Ms. Marshall was the only daughter of the British film and theater stars Herbert Marshall and Edna Best. She left private school at 16 to pursue acting full time, with her mother’s help.
“We decided acting was a better education than school,” she was quoted as saying in Sidney Fields’s syndicated column “Only Human” in 1958. She was often cast as an ingénue.
Ms. Marshall performed opposite José Ferrer in the 1953 Broadway revival of the cross-dressing farce “Charley’s Aunt” and won a Theater World Award for her work in the 1956 play “The Ponder Heart,” based on a Eudora Welty story.
She was nominated for a Tony for her performance in George Axelrod’s 1959 comedy “Goodbye, Charlie,” which also starred Lauren Bacall and Sydney Chaplin.
“There is a little gem of malicious acting by Sarah Marshall, whose honeyed style is spiked with vinegar,” Brooks Atkinson wrote in his review of that play in The New York Times.
Ms. Marshall’s first film was “The Long, Hot Summer” (1958), with Paul Newman and Joanne Woodward. She appeared with Kevin Kline and Sigourney Weaver in Ivan Reitman’s political comedy “Dave” (1993) and with Michelle Pfeiffer in “Dangerous Minds” (1995).

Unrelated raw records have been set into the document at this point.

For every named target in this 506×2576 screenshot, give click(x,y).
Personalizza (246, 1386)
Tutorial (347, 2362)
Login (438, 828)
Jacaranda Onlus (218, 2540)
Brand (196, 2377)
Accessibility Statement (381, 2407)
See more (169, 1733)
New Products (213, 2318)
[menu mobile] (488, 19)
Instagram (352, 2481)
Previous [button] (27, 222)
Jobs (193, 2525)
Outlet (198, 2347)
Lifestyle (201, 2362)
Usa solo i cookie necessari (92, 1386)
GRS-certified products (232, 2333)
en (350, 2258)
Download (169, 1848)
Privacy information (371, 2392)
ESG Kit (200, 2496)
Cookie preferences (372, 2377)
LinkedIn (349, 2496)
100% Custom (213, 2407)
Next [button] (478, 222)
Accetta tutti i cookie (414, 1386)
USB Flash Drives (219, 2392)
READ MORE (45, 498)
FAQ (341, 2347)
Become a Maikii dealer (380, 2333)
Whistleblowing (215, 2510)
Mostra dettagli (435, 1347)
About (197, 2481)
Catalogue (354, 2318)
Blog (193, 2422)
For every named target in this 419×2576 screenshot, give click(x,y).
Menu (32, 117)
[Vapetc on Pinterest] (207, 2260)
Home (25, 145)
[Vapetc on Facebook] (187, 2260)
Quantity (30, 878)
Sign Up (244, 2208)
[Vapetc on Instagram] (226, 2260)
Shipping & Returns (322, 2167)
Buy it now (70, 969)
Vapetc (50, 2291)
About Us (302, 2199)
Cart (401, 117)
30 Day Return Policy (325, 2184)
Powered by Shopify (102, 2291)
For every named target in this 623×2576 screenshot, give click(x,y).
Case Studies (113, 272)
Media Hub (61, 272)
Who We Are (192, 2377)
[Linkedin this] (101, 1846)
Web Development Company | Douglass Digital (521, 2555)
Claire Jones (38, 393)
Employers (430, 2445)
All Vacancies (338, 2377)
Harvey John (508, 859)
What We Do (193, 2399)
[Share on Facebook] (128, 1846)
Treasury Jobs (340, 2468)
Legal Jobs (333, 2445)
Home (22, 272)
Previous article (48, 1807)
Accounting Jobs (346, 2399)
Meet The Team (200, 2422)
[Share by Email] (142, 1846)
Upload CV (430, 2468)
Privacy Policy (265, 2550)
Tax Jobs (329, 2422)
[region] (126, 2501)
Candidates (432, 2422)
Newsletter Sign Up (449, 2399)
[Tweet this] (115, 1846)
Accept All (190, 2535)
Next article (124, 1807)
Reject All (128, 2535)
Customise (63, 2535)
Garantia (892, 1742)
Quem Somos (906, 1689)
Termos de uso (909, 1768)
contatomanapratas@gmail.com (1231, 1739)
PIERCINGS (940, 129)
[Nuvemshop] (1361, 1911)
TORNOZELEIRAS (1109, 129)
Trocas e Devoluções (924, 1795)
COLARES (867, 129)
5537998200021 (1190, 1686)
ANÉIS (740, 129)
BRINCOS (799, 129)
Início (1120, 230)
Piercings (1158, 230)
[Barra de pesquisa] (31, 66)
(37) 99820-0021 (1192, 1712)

She was a mainstay on television, appearing on shows from “Alfred Hitchcock Presents” to “Cheers.” In 1962 she played a woman whose daughter vanishes into the fourth dimension in the “Twilight Zone” episode “Little Girl Lost,” and in 1967 she played a former love interest of William Shatner’s Capt. James T. Kirk in the “Star Trek” episode “The Deadly Years.”
Ms. Marshall was born in London on May 25, 1933. After her parents divorced in 1939, she and her mother moved to Los Angeles. In 1952 she married the set designer Melvyn Bourne. The marriage ended in divorce.
In 1958 she met the actor Karl Held while performing in “The World of Suzie Wong” on Broadway. They were married in 1964. He survives her, as do a son from her first marriage, Timothy M. Bourne, and four grandchildren.